Pixel coordinate grounding data
BEGIN
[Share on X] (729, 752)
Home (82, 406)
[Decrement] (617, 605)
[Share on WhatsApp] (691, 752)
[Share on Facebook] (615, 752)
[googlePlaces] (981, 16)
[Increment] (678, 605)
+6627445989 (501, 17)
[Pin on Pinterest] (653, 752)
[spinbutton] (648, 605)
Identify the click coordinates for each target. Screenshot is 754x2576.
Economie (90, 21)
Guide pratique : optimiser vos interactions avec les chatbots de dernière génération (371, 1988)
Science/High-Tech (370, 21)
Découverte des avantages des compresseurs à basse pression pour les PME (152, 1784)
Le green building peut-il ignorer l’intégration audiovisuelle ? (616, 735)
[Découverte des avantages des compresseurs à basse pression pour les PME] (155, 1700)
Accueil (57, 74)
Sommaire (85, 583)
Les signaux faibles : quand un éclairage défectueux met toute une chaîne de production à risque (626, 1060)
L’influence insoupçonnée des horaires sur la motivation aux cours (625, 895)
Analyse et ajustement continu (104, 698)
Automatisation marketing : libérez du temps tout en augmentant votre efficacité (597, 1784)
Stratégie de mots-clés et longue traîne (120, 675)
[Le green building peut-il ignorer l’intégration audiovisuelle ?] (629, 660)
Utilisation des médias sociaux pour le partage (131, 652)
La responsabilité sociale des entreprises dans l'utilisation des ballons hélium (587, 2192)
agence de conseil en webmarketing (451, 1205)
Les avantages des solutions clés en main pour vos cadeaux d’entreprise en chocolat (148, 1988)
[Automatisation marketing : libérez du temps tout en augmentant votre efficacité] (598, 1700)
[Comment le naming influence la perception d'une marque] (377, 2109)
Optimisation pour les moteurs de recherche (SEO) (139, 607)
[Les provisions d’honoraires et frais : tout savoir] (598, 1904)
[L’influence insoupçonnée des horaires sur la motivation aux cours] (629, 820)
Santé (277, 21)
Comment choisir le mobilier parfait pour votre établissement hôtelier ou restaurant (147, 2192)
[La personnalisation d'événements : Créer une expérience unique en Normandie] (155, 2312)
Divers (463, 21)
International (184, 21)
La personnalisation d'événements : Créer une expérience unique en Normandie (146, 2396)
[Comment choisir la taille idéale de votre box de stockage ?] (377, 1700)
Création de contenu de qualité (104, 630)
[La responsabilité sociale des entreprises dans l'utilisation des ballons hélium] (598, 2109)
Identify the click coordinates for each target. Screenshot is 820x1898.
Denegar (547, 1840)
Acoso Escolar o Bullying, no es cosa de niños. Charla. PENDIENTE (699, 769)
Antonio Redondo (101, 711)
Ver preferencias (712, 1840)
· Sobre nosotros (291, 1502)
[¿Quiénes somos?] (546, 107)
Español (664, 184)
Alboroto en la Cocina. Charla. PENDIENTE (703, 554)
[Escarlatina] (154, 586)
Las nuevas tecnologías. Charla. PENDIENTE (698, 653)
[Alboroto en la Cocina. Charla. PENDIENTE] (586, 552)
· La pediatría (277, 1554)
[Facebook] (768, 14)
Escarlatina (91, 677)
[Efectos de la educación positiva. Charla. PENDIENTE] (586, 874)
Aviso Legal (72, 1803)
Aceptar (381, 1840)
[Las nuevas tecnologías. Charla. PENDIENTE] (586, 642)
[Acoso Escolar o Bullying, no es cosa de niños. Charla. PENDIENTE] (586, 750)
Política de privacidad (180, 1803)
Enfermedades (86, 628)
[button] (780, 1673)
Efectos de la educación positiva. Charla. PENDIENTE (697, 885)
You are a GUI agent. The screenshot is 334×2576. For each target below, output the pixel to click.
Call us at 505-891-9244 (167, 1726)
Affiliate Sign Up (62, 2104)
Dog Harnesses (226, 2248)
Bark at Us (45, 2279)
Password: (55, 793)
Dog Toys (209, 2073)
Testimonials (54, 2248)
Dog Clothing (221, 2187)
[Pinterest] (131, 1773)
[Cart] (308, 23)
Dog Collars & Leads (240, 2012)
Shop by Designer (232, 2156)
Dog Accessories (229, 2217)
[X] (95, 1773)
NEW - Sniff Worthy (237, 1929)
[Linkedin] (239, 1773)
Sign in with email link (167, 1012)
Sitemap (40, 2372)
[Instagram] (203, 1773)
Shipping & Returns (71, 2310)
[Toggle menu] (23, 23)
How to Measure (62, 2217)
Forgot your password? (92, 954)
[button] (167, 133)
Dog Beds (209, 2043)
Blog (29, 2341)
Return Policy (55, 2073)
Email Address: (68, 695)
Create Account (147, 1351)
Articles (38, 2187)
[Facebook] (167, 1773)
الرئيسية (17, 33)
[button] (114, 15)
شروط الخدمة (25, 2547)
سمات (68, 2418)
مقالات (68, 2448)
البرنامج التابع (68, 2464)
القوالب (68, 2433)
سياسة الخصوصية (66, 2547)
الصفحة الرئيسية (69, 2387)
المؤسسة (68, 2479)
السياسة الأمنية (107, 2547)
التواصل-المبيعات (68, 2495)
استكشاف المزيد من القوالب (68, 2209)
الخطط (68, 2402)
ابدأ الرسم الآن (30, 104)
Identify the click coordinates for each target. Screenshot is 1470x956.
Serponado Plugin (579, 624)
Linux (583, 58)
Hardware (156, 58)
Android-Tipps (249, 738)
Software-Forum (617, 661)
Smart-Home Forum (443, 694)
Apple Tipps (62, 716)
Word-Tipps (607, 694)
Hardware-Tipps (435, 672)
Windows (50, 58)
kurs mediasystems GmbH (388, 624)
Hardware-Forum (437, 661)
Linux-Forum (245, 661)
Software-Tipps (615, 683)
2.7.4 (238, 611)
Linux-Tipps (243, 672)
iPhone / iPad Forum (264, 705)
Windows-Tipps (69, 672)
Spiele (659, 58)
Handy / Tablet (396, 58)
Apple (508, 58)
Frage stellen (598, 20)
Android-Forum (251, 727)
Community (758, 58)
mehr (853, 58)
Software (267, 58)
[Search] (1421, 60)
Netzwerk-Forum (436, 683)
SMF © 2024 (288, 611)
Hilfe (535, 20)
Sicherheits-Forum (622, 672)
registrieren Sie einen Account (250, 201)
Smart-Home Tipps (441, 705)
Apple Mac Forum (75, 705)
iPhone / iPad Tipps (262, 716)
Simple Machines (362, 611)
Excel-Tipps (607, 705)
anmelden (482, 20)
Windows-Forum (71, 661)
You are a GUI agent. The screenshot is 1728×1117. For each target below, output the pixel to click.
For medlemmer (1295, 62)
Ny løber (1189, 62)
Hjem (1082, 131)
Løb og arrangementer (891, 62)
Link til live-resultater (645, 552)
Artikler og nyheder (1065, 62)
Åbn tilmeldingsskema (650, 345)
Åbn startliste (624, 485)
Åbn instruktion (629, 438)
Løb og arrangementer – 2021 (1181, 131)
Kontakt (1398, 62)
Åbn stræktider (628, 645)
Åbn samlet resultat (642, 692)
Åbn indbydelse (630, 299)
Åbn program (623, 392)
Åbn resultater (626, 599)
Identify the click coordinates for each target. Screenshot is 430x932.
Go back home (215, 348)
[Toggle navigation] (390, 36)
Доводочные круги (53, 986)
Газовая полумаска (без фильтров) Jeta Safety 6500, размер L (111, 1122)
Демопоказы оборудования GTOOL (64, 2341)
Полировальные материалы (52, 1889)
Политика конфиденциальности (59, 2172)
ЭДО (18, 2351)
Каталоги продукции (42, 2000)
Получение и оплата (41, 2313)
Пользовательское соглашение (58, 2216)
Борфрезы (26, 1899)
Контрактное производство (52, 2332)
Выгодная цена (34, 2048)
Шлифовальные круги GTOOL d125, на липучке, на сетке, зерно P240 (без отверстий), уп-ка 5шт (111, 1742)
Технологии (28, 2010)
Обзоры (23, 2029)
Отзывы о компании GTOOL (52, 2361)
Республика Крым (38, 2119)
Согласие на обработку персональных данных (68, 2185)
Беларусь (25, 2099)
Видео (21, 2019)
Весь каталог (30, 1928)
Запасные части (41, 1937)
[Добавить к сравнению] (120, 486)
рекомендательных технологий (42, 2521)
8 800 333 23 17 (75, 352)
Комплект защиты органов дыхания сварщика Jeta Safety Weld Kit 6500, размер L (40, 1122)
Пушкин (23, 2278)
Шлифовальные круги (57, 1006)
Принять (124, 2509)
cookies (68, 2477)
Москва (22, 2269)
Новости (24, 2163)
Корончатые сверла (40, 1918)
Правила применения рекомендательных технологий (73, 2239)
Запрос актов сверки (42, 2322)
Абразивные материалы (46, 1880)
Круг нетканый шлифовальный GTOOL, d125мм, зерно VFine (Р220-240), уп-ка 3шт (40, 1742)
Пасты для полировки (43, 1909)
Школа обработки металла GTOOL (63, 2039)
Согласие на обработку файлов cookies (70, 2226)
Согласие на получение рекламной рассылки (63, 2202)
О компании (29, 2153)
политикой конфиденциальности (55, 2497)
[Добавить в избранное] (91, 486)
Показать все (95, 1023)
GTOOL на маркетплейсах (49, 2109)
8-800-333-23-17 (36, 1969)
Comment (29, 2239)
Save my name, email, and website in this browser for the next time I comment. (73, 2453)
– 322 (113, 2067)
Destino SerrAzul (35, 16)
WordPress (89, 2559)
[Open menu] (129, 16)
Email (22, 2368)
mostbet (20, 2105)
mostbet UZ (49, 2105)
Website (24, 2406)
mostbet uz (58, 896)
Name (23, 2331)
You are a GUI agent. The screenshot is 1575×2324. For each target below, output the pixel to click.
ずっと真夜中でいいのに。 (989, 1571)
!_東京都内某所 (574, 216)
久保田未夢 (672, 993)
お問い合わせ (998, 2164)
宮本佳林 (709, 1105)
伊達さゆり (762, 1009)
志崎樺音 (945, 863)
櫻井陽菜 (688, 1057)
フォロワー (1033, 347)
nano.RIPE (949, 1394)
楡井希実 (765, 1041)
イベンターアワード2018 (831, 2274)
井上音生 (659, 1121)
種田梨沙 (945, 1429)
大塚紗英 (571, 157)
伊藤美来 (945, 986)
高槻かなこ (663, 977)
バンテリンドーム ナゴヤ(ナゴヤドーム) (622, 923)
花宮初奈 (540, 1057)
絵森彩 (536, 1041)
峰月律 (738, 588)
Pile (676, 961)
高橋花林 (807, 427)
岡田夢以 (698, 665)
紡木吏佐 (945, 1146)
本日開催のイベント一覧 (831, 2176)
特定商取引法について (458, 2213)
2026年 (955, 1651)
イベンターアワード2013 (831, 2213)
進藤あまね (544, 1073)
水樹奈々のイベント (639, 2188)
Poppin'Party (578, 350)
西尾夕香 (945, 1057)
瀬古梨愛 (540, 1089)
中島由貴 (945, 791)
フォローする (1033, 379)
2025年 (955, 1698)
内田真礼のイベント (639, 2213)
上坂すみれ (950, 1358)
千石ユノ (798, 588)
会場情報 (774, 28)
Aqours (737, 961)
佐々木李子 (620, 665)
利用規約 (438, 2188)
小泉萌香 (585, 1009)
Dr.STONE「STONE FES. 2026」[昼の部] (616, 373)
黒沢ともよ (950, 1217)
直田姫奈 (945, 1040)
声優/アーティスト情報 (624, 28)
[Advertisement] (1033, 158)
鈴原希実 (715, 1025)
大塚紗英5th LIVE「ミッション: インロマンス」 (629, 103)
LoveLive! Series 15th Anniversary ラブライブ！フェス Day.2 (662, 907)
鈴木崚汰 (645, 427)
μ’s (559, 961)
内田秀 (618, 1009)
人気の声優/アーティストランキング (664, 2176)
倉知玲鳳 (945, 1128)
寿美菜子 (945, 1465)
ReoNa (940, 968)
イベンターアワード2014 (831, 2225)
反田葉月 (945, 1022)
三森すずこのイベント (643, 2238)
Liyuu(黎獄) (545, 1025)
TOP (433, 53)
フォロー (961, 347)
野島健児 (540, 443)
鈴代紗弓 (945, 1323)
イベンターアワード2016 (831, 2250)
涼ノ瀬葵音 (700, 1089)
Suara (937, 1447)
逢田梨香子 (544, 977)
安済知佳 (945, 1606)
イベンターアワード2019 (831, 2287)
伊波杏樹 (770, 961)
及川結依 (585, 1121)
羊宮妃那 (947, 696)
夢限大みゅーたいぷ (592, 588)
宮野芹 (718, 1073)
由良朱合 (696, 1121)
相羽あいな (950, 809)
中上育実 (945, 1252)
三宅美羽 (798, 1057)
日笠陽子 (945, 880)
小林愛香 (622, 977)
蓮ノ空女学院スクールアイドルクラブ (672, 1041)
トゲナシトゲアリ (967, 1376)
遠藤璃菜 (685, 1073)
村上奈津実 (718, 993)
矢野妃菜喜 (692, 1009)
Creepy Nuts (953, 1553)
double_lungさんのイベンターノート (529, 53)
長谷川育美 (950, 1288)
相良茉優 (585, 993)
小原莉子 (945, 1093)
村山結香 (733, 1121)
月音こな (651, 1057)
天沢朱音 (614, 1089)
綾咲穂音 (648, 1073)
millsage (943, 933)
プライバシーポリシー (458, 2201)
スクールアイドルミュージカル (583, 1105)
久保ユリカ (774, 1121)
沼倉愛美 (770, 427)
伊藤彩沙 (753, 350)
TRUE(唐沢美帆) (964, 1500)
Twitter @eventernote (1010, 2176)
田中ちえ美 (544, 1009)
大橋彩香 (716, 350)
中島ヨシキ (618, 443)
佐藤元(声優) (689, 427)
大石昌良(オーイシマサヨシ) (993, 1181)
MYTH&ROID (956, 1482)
END
Both end lines included, restate word for word the lines above from the line with "2026年 (955, 1651)" to the line with "反田葉月 (945, 1022)", and nothing else.

SOLUTION TO THIS PROBLEM –
2026年 (955, 1651)
イベンターアワード2013 (831, 2213)
進藤あまね (544, 1073)
水樹奈々のイベント (639, 2188)
Poppin'Party (578, 350)
西尾夕香 (945, 1057)
瀬古梨愛 (540, 1089)
中島由貴 (945, 791)
フォローする (1033, 379)
2025年 (955, 1698)
内田真礼のイベント (639, 2213)
上坂すみれ (950, 1358)
千石ユノ (798, 588)
会場情報 (774, 28)
Aqours (737, 961)
佐々木李子 (620, 665)
利用規約 (438, 2188)
小泉萌香 (585, 1009)
Dr.STONE「STONE FES. 2026」[昼の部] (616, 373)
黒沢ともよ (950, 1217)
直田姫奈 (945, 1040)
声優/アーティスト情報 (624, 28)
[Advertisement] (1033, 158)
鈴原希実 (715, 1025)
大塚紗英5th LIVE「ミッション: インロマンス」 (629, 103)
LoveLive! Series 15th Anniversary ラブライブ！フェス Day.2 (662, 907)
鈴木崚汰 (645, 427)
μ’s (559, 961)
内田秀 (618, 1009)
人気の声優/アーティストランキング (664, 2176)
倉知玲鳳 (945, 1128)
寿美菜子 (945, 1465)
ReoNa (940, 968)
イベンターアワード2014 (831, 2225)
反田葉月 (945, 1022)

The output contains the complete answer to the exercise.